How do I show that $ \sum_{r=0}^q {n \choose q-r} {n-q+r \choose r}(-1)^r = 0 $? [duplicate]

Question

I am hoping to show that

$$ \sum_{r=0}^q {n \choose q-r} {n-q+r \choose r}(-1)^r = 0 $$

for integers $n \geq 1$ and $1 \leq q \leq n$.
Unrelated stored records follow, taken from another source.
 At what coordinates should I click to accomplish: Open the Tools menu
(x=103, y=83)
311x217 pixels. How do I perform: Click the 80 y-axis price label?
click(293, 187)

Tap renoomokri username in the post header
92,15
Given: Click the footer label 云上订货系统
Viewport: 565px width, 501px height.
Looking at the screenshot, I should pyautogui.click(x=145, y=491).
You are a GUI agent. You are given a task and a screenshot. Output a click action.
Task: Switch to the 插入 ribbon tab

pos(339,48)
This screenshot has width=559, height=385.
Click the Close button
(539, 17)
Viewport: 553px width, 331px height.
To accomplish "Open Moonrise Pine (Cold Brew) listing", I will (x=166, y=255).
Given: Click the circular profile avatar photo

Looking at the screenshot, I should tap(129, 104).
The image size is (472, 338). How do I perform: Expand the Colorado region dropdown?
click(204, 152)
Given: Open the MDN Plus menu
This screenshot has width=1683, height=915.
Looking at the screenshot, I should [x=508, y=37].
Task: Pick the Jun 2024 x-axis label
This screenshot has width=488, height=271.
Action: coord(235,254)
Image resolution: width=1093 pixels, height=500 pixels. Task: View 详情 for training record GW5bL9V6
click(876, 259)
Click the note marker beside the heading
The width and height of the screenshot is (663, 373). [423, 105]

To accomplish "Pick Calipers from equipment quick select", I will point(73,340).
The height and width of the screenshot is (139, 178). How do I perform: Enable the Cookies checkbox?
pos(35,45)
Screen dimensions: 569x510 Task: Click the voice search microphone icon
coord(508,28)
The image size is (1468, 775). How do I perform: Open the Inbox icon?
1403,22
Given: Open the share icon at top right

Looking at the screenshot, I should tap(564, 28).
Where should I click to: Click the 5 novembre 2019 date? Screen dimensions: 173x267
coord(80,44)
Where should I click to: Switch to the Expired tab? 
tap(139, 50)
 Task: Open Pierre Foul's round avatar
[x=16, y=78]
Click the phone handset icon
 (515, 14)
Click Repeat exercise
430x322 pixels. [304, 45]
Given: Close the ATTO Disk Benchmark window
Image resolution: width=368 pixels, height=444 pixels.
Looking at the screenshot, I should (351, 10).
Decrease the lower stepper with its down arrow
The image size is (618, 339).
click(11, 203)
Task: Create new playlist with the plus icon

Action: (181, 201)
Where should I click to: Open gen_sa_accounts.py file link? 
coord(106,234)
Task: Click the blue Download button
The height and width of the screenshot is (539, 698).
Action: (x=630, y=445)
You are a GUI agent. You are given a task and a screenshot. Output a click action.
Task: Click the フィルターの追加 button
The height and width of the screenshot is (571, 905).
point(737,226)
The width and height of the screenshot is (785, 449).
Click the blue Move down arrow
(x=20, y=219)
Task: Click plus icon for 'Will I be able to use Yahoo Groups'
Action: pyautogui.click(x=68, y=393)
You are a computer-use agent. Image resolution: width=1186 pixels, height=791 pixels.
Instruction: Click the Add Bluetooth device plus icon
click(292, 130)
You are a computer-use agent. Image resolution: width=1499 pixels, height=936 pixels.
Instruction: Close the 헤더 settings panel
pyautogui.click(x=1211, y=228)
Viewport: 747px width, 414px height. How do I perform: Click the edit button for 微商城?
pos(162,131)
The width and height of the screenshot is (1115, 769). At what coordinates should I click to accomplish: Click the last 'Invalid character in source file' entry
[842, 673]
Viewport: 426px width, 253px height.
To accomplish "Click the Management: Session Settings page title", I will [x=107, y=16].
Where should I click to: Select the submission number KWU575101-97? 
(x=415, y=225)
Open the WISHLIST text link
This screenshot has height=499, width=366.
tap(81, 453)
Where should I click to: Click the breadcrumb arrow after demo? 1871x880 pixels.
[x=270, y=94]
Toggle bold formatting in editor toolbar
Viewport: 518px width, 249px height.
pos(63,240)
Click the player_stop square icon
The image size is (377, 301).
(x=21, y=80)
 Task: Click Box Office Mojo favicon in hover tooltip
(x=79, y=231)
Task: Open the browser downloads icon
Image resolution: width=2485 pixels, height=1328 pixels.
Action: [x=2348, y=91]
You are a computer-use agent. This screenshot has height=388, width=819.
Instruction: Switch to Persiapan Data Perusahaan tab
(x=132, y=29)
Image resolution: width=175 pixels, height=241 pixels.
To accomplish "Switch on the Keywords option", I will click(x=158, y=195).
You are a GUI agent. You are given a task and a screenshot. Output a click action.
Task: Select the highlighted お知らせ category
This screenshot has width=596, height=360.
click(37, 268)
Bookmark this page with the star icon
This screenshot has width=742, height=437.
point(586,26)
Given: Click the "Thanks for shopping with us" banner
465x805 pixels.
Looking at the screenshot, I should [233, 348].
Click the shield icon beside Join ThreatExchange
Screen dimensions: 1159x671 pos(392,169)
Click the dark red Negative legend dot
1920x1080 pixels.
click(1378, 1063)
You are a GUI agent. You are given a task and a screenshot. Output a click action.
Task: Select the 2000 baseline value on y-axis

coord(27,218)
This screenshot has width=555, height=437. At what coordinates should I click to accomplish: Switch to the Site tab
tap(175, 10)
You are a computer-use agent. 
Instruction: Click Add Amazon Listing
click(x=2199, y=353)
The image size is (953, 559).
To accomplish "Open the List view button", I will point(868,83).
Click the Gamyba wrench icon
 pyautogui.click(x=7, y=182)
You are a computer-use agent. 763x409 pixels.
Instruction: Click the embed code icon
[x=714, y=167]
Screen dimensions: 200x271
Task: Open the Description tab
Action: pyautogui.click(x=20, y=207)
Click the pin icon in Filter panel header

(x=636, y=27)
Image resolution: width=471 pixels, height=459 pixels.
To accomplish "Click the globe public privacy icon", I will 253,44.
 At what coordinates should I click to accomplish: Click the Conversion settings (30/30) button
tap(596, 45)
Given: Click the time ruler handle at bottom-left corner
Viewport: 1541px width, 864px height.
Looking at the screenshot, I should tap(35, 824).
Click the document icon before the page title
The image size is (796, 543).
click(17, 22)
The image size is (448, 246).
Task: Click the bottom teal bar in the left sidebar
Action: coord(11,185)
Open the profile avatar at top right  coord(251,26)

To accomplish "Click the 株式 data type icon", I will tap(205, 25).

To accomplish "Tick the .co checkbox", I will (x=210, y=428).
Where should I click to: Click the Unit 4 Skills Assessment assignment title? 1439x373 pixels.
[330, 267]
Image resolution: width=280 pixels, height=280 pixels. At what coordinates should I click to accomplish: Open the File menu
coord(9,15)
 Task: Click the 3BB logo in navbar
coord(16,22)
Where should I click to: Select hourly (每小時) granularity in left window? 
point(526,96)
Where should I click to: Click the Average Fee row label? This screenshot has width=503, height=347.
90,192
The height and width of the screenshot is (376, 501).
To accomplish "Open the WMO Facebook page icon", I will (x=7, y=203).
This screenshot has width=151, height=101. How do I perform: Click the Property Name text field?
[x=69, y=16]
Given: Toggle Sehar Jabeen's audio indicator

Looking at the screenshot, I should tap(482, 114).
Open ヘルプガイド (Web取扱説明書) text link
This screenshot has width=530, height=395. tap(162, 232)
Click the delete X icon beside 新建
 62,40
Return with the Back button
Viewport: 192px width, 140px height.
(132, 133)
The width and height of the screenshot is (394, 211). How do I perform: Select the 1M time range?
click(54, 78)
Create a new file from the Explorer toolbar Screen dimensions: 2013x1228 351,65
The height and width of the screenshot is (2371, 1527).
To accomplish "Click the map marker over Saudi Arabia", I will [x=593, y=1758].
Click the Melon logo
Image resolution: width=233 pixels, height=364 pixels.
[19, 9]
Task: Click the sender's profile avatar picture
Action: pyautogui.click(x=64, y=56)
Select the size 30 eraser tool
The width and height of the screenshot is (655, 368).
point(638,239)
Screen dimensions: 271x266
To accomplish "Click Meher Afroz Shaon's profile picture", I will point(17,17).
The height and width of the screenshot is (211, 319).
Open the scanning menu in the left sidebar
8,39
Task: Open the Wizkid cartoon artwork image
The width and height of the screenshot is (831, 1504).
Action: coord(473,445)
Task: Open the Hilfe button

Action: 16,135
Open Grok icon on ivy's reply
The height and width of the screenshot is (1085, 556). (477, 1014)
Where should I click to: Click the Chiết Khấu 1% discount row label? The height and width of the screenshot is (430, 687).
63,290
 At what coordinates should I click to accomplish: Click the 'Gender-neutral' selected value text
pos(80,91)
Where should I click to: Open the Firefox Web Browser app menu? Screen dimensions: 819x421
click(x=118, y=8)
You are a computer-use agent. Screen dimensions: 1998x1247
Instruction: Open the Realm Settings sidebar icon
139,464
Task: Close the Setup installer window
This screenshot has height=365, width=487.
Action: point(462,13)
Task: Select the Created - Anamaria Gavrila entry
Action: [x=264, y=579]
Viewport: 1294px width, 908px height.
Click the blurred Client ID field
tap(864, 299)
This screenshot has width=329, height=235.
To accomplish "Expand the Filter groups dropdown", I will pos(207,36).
I've worked out a few examples and it seems reasonable that it should hold, but I've been unable to prove it in the general case. I've seen identities around and tried rewriting as

$$ \sum_{r=0}^q {n \choose r} {n-r \choose n-q}(-1)^r = 0 $$

which didn't seem to help. I've attempted induction based on some other answers (like the ones found here this one), but I'm not really understanding why the inductive hypothesis is what it is claimed to be, or why the identity there has the combinatorial meaning one of the answers claim it does. If an inductive proof is possible (and perhaps it's even fairly straightforward), I'd ask for a careful explanation of what the inductive hypothesis is in this case. Thanks for any help.

Answer 1

Two tools which make quick work of this problem are

• Binomial Upper Index Negation: For all $n\in \mathbb C,k\in \mathbb N_0$, $$\binom{n}{k}=(-1)^k\binom{-n+k-1}{k}.$$

• Chu-Vandermonde Identity: For all $s,t\in \mathbb C,k\in \mathbb N_0$, $$\sum_{i=0}^k \binom{s}{i}\binom{t}{k-i}=\binom{s+t}{k}.$$

In order for these to make sense, you need to adopt the convention that $\binom{n}{k}=\frac{n(n-1)\cdots (n-k+1)}{k!}$, which allows $\binom{n}k$ to be well defined even when $n$ is complex (or an element of any ring $R$ containing the rational numbers).

Then, \begin{align} \sum_{r}\binom{n}{q-r}\binom{n-q+r}{r}(-1)^r=\sum_r \binom{n}{q-r}\binom{-n+q-1}{r}=\binom{q-1}q \end{align}

which is obviously zero.

Answer 2

A combinatorial proof isn’t hard. Letting $m=n-q$ in your rewritten version, we want to show that

$$\sum_{r=0}^{n-m}\binom{n}r\binom{n-r}m(-1)^r=0\,.\tag{1}$$

The lefthand side of $(1)$ is the number of ordered pairs $\langle A,B\rangle$ such that $A,B\subseteq[n]$, $A\cap B=\varnothing$, and $|B|=m$, where a pair is counted positively if $|A|$ is even, and negatively if $|A|$ is odd. Thus, if $[n]^m$ is the set of $m$-element subsets of $[n]$, then

$$\begin{align*} \sum_{r=0}^{n-m}\binom{n}r\binom{n-r}m(-1)^r&=\sum_{B\in[n]^m}\sum_{A\subseteq[n]\setminus B}(-1)^{|A|}\\ &=\sum_{B\in[n]^m}\sum_{r=0}^{n-m}\binom{n-m}r(-1)^r\\ &=\sum_{B\in[n]^m}(1-1)^{n-m}\\ &=\begin{cases} 1,&\text{if }m=n\\ 0,&\text{if }m<n\,. \end{cases} \end{align*}$$

And $m<n$, since you’re assuming that $q\ge 1$, so $(1)$ holds.